APELAÇÃO CRIMINAL - CONDENAÇÃO PELA PRÁTICA DO CRIME DE FUGA DO LOCAL DO ACIDENTE (ARTIGO 305 DO CTB) E DE EMBRIAGUEZ AO VOLANTE (ARTIGO 306 DO CTB)- PRETENSÃO DE ABSOLVIÇÃO, PELA INCONSTITUCIONALIDADE DO ART. 305 DO CTB E REVISÃO DA DOSIMETRIA QUANTO AO CRIME E EMBRIAGUEZ AO VOLANTE- IMPOSSIBILIDADE. 1) A alegação de inconstitucionalidade do art. 305 do CTB não se sustenta, tendo em vista que sua finalidade é a preservação da incolumidade pública, dentro do que se inserem os direitos fundamentais à vida e à segurança de todos, dessa forma impõe-se ao agente o dever de permanecer no local do acidente. 2) Quanto a dosimetria, esta deve ser mantida, pois, a pena foi bem dosada e fundamentada. 3) Recurso desprovido.
(APELAÇÃO. Processo Nº 0032896-16.2015.8.03.0001, Relator Desembargador AGOSTINO SILVÉRIO, CÂMARA ÚNICA, julgado em 23 de Maio de 2017). (TJ-AP, 2017, online).

PENAL E PROCESSUAL PENAL. LESÃO CORPORAL CULPOSA. FUGA DO LOCAL PARA SE EXIMIR DA EVENTUAL RESPONSABILIDADE. ACIDENTE DE TRÂNSITO. PRETENSÃO ABSOLUTÓRIA. ALEGAÇÃO DE FRAGILIDADE PROBATÓRIA. LAUDO DE EXAME PERICIAL DE CRIME DE TRÂNSITO E PALAVRA DA VÍTIMA. VALOR PROBANTE. ALEGAÇÃO DE INCONSTITUCIONALIDADE DO ART. 305 DO CTB. INADMISSIBILIDADE. MATERIALIDADE E AUTORIA COMPROVADAS. CONFIRMAÇÃO DA SENTENÇA. [...]; 3) Inexistente qualquer incongruência entre o crime de fuga do local do acidente para se eximir de responsabilidade civil ou criminal [art. 305 do CTB] e o princípio de que o acusado não é obrigado a produzir provas contra si, tendo em vista que a permanência do possível infrator no local visa somente facilitar a apuração dos fatos, resguardando-se o seu direito a permanecer em silêncio; 4) Recurso desprovido.(APELAÇÃO. Processo Nº 0020239-13.2013.8.03.0001, Relator Desembargador RAIMUNDO VALES, CÂMARA ÚNICA, julgado em 19 de Julho de 2016)(TJ-AP, 2016, online)
::::
**INSTRUÇÕES**.
1. Traduza para o inglês esta frase do trecho: "Quanto a dosimetria, esta deve ser mantida, pois, a pena foi bem dosada e fundamentada."
2. Segundo o trecho, quem foi o relator do processo julgado em 19 de julho de 2016?
3. Prossiga com o trecho sobre o art. 305 do CTB a partir do ponto em que ele termina.
Os registros não têm relação com o trecho.

**REGISTROS APRESENTADOS**.
::::
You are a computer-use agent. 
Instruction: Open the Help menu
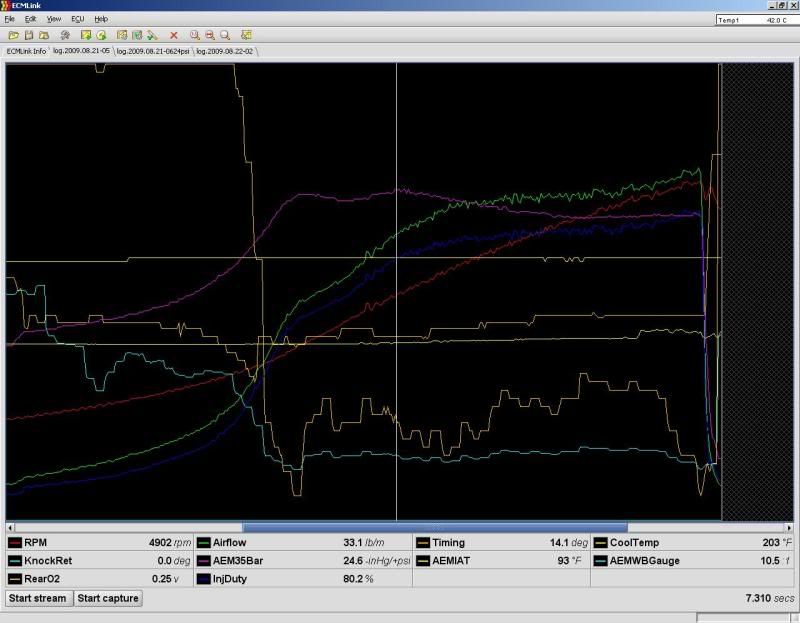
::::
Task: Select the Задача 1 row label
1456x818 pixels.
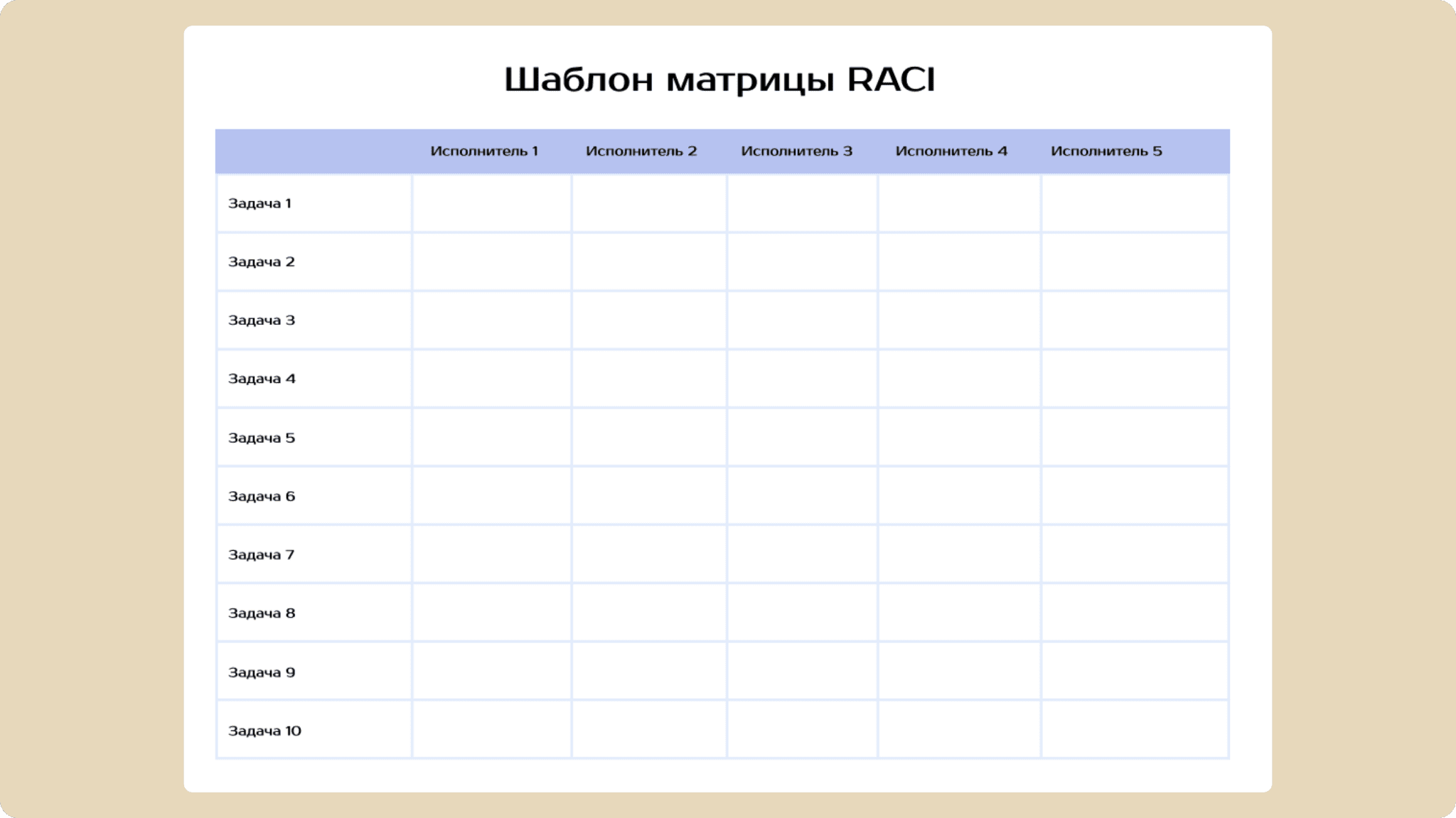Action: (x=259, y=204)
::::
**RESPOSTAS**.
1. As for the sentencing calculation, it must be upheld, since the penalty was properly measured and justified.

2. O Desembargador Raimundo Vales.

3.
Percebe-se, portanto, que a jurisprudência dos tribunais não era unânime com relação ao tema, sendo que, majoritariamente, entendia-se o tipo penal como inconstitucional (MITIDIERO, 2015, p. 1037).

Com o julgamento do Recurso Extraordinário nº. 971959, declarando constitucional o delito, o Supremo Tribunal Federal destoou da posição majoritária imperante no país até então, tanto da doutrina como da jurisprudência, ambas consentâneas com os direitos e garantias fundamentais.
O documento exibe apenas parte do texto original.